> **AIM OF THE EXERCISE**
Extract each line below that contains the string "width", and copy those lines unchanged.

> **MATERIAL PROVIDED**
★ ★ ★ ★ ★ ★ ★

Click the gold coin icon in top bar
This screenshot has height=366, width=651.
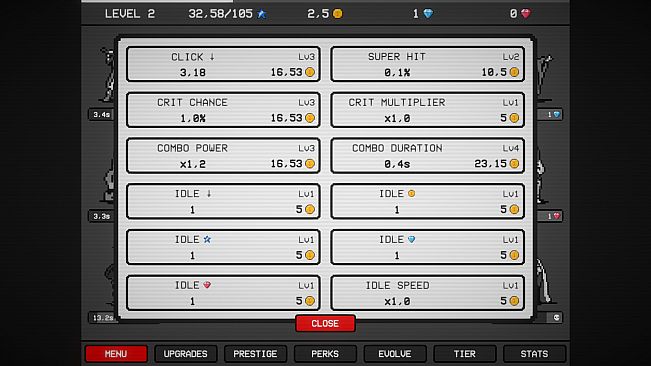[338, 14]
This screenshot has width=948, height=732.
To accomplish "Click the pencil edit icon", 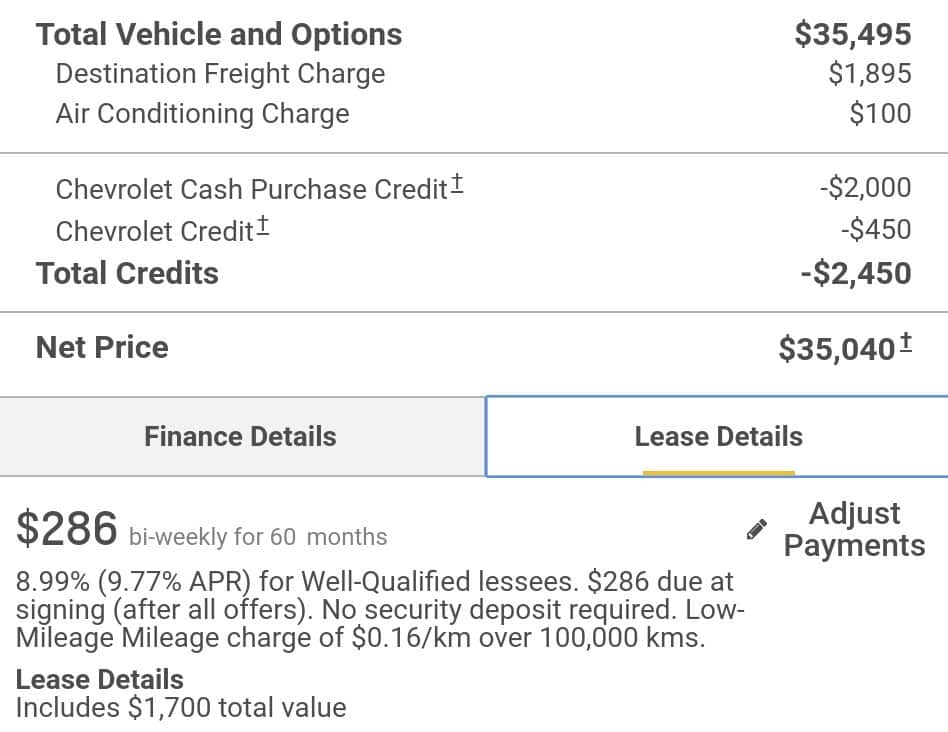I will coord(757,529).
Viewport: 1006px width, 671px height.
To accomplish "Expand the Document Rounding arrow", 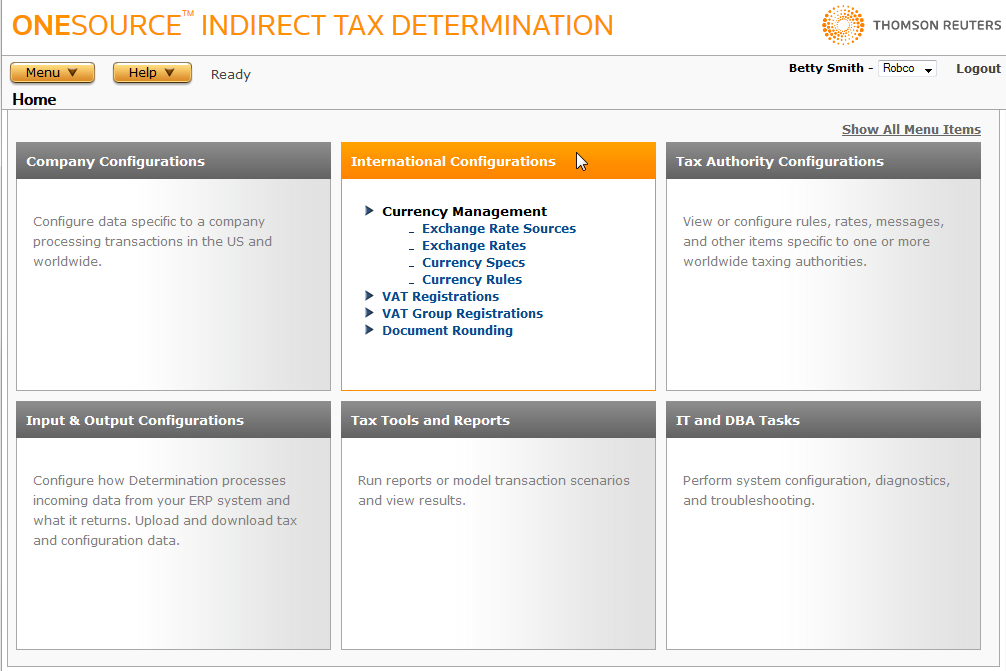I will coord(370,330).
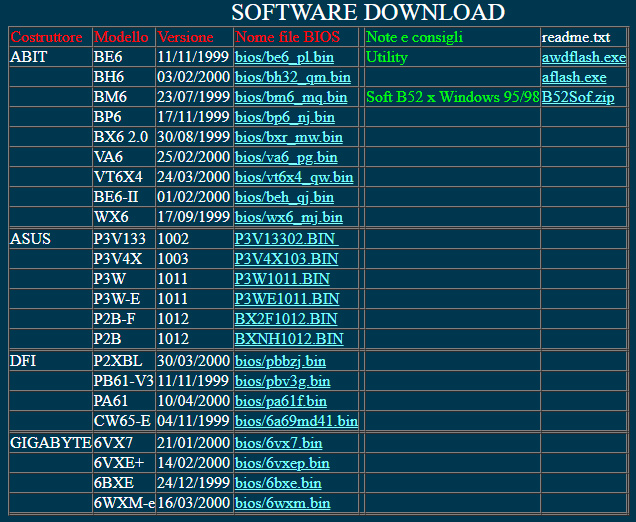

★ ★ ★ ★ ★ ★ ★

> **ANSWER TO THE EXERCISE**
This screenshot has height=366, width=651.
This screenshot has width=948, height=732.
Viewport: 1006px width, 671px height.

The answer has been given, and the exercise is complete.